We worked with an AP Government teacher at a large comprehensive
Brooklyn high school.  He taught this unit over three days to his
senior-level class, whose racial composition was 50% white, 29% Black,
14% Asian, and 7% Latinx.  The teacher was white.  Students
previously learned about racial conflict in the United States,
including lessons on slavery, Reconstruction, segregation, violence
against Black people, and resistance to each; this unit built on that
prior knowledge.  The readings and resources, though used here a
senior class, could be used in any high school class.

We established two Essential Questions to frame the unit: “To what
extent is backlash an inevitable response to Black Americans’ legal
and societal progress?” and “To what extent does Critical Race
Theory (CRT) provide an accurate framework for the US’s relationship
to and problems with race in the past and present?” These questions
challenged students to assess historical developments and CRT’s
validity as an overarching theory.  To help students answer these
questions, the lessons explored Bell’s central claim about the
permanence of racism in the United States, and the ways racism is
institutionalized.  We were mindful of planning a unit for high
school students and tailored our intended understandings about Bell
and CRT to that audience; we focused on Bell’s most important
argument about the endurance of racism and chose not to explore his
secondary arguments (such as his claim that fleeting moments of Black
progress only occur when they align with white self-interest).   At
the end of this unit students would understand the most important
component of a nuanced and complicated legal theory and, through
historical analysis, be able assess the extent to which it explained
the role of race and racism in the United States.

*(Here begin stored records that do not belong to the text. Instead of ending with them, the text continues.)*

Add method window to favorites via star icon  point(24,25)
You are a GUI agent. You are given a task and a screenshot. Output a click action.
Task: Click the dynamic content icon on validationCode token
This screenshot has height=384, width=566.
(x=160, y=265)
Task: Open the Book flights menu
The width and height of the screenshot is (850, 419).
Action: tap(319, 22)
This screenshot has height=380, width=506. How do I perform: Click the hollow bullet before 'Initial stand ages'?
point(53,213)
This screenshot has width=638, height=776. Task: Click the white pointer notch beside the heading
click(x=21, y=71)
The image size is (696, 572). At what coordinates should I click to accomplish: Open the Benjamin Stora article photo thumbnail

Students navigated a variety of resources including biographical
information on Derrick Bell, videos of scholars explaining CRT,
excerpts from Randall Kennedy’s critical essay on Bell, primary
sources focused on instances of progress and backlash in Black
history, and statistics and media reports on school segregation and
recent attempts to prohibit discussions of CRT in classrooms. 
Ultimately, students used all that they learned to evaluate CRT.  At
the unit’s end, students responded to two prompts: “To what extent
does history align with Bell’s ‘one step forward, two steps
back’ argument?” and “Indicate the extent which you agree with
the following statement: ‘Critical Race Theory accurately depicts
the impact of racism in the United States.’”  Additionally, the
students responded to a scenario addressing the New York State
Assembly’s proposal to ban discussions of Critical Race Theory from
schools, drawing upon information from the lessons to support their
positions.

Most students knew little about CRT before the unit began.  Four
recalled hearing of it but were not sure of its precise meaning. 
Their previous study of racial conflict in American history – from
slavery through and beyond the Jim Crow era– made them more open to
learning about this and understanding Bell’s views.  Three
surmised, based on prior study, that it was related to systemic
racism.  Students participated in discussions and group work,
volunteering to share their thoughts with their peers.  From the
first day of the unit, where students learned about Derrick Bell and
the origins and critiques of Critical Race Theory, takeaways included:
“Derrick Bell was one the first people to discuss this theory” and
“Racism is more than just how people talk to each other. It’s more
systemic.” Students were especially animated on Day Two, when they
watched video of North Dakota legislators debate banning CRT in
classrooms and worked in groups to apply CRT to pairs of historical
events.

Overall, students gained an understanding of the debate over Critical
Race Theory and the extent to which arguments and theories on the
permanence of racism in the US explain Black Americans’ struggles. 
Through historical analysis they made connections between events that
signified progress towards racial equality, such as the Fourteenth
Amendment, _Brown v. Board of Education_, and Obama’s election, and
the backlash that curtailed that progress–Jim Crow laws, massive
resistance, and the way Trump’s “birther” slander against
America’s first Black president helped make Trump a popular figure
on the right, paving the way for his presidential campaign and
ascendance to the presidency.  Seventy-five percent of the students
identified “one step forward, two steps back” as a trend over
time, claiming, for example, “I think throughout most events in
history involving race, there had been more setbacks than step
forwards for people of color.”  Of course, this pessimism merits
critical interrogation since such steps forward as the abolition of
slavery and Jim Crow were not followed by a “two steps” return to
that degree of racial oppression.  

Clearly, the CRT argument about the endurance of racism resonated with
many students who had come to political consciousness in a city where
there had been vocal opposition to Trump and his rhetoric of white
racial backlash. When asked if CRT accurately depicts the impact of
racism in the United States, about 75% of the students wholeheartedly
agreed that it does, positing, for example, “One of the main points
of CRT is that racism is fundamentally and deliberately worked into
our government and society, and I think that that is absolutely true
in the United States. A variety of factors, including healthcare
outcomes, educational attainment, average income, and incarceration
rates, all indicate that there is a disparity in opportunities offered
to white people versus people of color.”  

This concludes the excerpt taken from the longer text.